NHL draft tracker: Dane Fox, Erie Otters

Erie Otters centre Dane Fox is working to redefine country strong.

The Thamesville, Ont., native took advantage of being granted a third year of junior by his mid-October birthday to showcase himself for the NHL draft, becoming a versatile centre with the London Knights and Erie Otters. Fox was a consistent scorer in the first half of the season while playing on the Knights' third line and kept up the pace after the eventual Ontario Hockey League champions sent him to the cellar dwellers in order to add veteran scorer Greg McKegg. With both teams, Fox made his mark as a superb two-way player. Since the Otters' season ended, Fox has been toning up his 6-foot, 185-pound frame with ex-NHLer turned conditioning guru Gary Roberts.

"I've got a lot of work to do this summer," says Fox, who is NHL Central Scouting's 46th-ranked North American skater. "It was nice to see Gary so I had a little bit of base before the combine, but I got a lot to work at.

"I'm little bit of everything on the ice," Fox adds. "I can score, I can hit, I can pass, I love to fight, I'm not just an offensive forward or a penalty killer. I think teams look for that."

Fox, who played his minor hockey with the Chatham-Kent Cyclones, tallied 23 goals and 54 points across 62 games while playing for the first and worst overall teams in the OHL. The Knights' decision to move him was an example of giving something to get something. Fox did seem like the prototype Dale and Mark Hunter player: physical, adept at agitating opponents, dogged on the penalty kill and possessing some offensive flair. With Erie, Fox moved into a top-line role and made a good case to be either a second- or third-round NHL pick.

"At first I was upset about leaving London," he says. "They were a contending team. But it was more ice time, more exposure, more power-play time, more penalty kill. I think it turned out nicely for me."

1. I'm sure you've answered this already but how did you view the Knights' run to the league title, having been part of that team for half the season?

"Been asked that question many times. There's guys on that team like Seth Griffith who I've played minor hockey with almost my whole life. They're nothing but a good organization, classy, and I was rooting for them 100 per cent. It was good to see them succeed and they're going to be a good team next year. I actually went down to London on the Friday night [May 11] to watch them win the championship versus Niagara. We had box tickets and I went down afterward to congratulate them and went downtown with a bunch of guys after."

2. What are specific components of your game that you need to improve?

"Definitely my offensive awareness. I also have to be more aware in my defensive end. If you play good solid defence, that builds toward good offence."

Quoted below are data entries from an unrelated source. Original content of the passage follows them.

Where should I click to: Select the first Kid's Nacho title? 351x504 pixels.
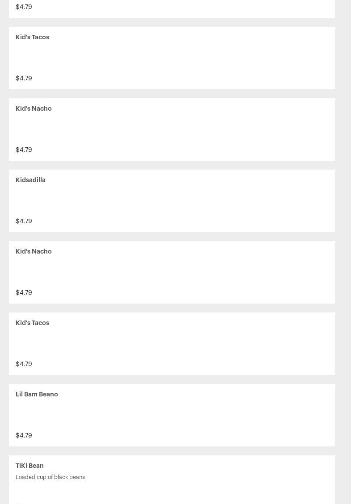(34, 109)
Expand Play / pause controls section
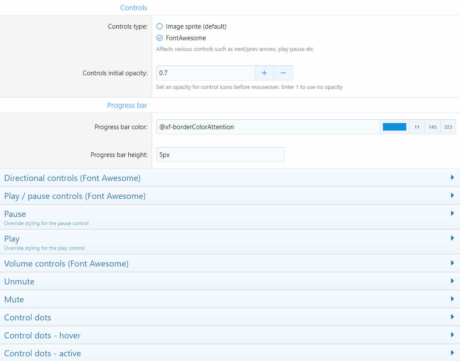This screenshot has height=361, width=460. [x=75, y=196]
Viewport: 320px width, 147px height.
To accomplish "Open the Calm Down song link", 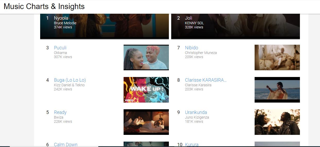I will [x=66, y=144].
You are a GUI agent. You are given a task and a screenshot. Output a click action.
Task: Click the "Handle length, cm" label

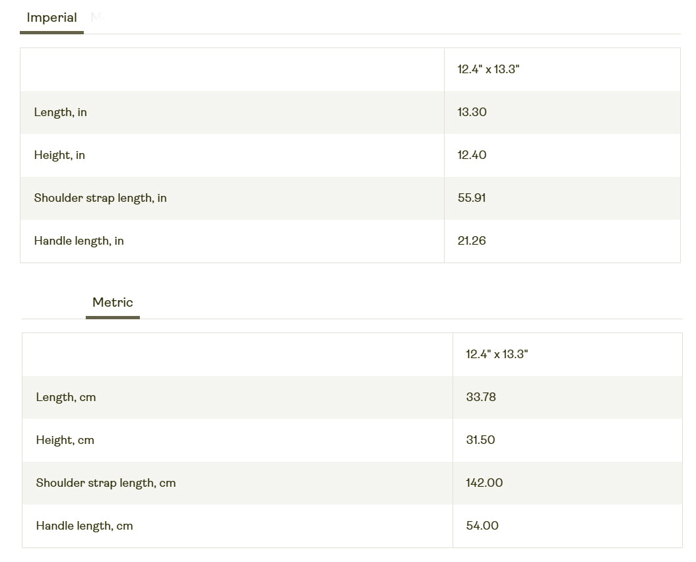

3. Whom did you mesh well with Erie when you arrived?

"One of the the first guys who welcomed me to the team was [defenceman] Adam Pelech, who should be here [at the combine]. He's a big defenceman and a great leader on and off the ice. Guys like [Otters forwardsd] Connor Brown and Luke Cairns helped me continue my success throughout the year and were great linemates to have."

4. Hockey is so all-consuming, what do you do for fun to get away from it?

"My family and I are big water people. We have a cottage and we really like to go boating and tubing and Sea-Dooing, stuff like that. I also play a lot of golf." (Are you one of those guys who shoots from one side in hockey and uses the other hand in golf?) "No, I can golf both ways, actually. I shoot left, I golf left but I can also golf right. Once I played one round left, one round right and shot the same. I couldn't believe it. High 80s, 86, 87."

5. Growing up on a family farm involves some hard work, but what are the benefits?

"It's everyone in our family involved, my parents [Carla and Kevin Fox], grandparents, aunts, uncles. We have 1,000 acres, with six quonsets in the back, three hundred fifty by fifty. In the winter my dad used to make a rink in one and I would just fly, all day long. He'd put lights up and he didn't even have to check on me. They would just hear the banging from the pucks because the walls were aluminum and know I was out there.

"I was raised to work hard. Get up early at 6 a.m., 6:30, put in a good day's work and then you can go have fun as a reward. You could get done by early afternoon and go play 27 holes of golf. Getting to do something like this [NHL combine] is a treat."